## Task to complete
Only an exact repetition of every entry counts as the answer.

## Excerpted data
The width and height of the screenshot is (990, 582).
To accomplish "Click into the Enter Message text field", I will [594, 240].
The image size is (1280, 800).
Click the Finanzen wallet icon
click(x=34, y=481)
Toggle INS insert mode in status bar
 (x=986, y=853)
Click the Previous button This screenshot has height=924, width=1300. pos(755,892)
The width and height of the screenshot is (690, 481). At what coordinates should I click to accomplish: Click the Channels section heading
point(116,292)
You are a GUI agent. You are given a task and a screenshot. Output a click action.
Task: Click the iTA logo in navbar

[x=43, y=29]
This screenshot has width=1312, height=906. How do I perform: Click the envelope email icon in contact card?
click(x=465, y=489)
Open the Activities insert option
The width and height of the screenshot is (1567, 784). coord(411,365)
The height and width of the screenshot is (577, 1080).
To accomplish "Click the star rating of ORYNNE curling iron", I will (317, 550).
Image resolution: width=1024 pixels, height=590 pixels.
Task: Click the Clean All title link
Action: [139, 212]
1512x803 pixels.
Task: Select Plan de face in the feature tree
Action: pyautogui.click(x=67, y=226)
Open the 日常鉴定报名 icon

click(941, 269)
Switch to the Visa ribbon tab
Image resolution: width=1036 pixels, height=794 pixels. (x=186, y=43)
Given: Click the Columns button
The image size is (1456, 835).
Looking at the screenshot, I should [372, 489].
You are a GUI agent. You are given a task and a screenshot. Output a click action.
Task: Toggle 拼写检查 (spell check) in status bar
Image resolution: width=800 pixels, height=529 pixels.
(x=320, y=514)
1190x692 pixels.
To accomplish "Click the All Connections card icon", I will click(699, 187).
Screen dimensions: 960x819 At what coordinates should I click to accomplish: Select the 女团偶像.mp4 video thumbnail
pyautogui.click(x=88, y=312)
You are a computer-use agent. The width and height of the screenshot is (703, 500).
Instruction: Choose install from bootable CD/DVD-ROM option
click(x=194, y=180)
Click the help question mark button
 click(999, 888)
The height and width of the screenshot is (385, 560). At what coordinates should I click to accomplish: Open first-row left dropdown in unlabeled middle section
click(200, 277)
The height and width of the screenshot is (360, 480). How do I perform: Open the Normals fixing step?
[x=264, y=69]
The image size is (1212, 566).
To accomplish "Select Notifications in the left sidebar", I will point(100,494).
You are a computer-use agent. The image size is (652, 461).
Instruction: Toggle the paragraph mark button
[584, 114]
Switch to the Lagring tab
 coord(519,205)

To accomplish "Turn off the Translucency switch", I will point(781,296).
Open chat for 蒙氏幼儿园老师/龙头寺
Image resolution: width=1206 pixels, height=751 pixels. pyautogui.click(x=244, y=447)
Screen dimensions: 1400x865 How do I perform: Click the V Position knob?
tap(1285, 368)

## Completed task
The width and height of the screenshot is (990, 582).
To accomplish "Click into the Enter Message text field", I will [594, 240].
The image size is (1280, 800).
Click the Finanzen wallet icon
click(x=34, y=481)
Toggle INS insert mode in status bar
 (x=986, y=853)
Click the Previous button This screenshot has height=924, width=1300. pos(755,892)
The width and height of the screenshot is (690, 481). At what coordinates should I click to accomplish: Click the Channels section heading
point(116,292)
You are a GUI agent. You are given a task and a screenshot. Output a click action.
Task: Click the iTA logo in navbar

[x=43, y=29]
This screenshot has width=1312, height=906. How do I perform: Click the envelope email icon in contact card?
click(x=465, y=489)
Open the Activities insert option
The width and height of the screenshot is (1567, 784). coord(411,365)
The height and width of the screenshot is (577, 1080).
To accomplish "Click the star rating of ORYNNE curling iron", I will (317, 550).
Image resolution: width=1024 pixels, height=590 pixels.
Task: Click the Clean All title link
Action: [139, 212]
1512x803 pixels.
Task: Select Plan de face in the feature tree
Action: pyautogui.click(x=67, y=226)
Open the 日常鉴定报名 icon

click(941, 269)
Switch to the Visa ribbon tab
Image resolution: width=1036 pixels, height=794 pixels. (x=186, y=43)
Given: Click the Columns button
The image size is (1456, 835).
Looking at the screenshot, I should [372, 489].
You are a GUI agent. You are given a task and a screenshot. Output a click action.
Task: Toggle 拼写检查 (spell check) in status bar
Image resolution: width=800 pixels, height=529 pixels.
(x=320, y=514)
1190x692 pixels.
To accomplish "Click the All Connections card icon", I will click(699, 187).
Screen dimensions: 960x819 At what coordinates should I click to accomplish: Select the 女团偶像.mp4 video thumbnail
pyautogui.click(x=88, y=312)
You are a computer-use agent. The width and height of the screenshot is (703, 500).
Instruction: Choose install from bootable CD/DVD-ROM option
click(x=194, y=180)
Click the help question mark button
 click(999, 888)
The height and width of the screenshot is (385, 560). At what coordinates should I click to accomplish: Open first-row left dropdown in unlabeled middle section
click(200, 277)
The height and width of the screenshot is (360, 480). How do I perform: Open the Normals fixing step?
[x=264, y=69]
The image size is (1212, 566).
To accomplish "Select Notifications in the left sidebar", I will point(100,494).
You are a computer-use agent. The image size is (652, 461).
Instruction: Toggle the paragraph mark button
[584, 114]
Switch to the Lagring tab
 coord(519,205)

To accomplish "Turn off the Translucency switch", I will point(781,296).
Open chat for 蒙氏幼儿园老师/龙头寺
Image resolution: width=1206 pixels, height=751 pixels. pyautogui.click(x=244, y=447)
Screen dimensions: 1400x865 How do I perform: Click the V Position knob?
tap(1285, 368)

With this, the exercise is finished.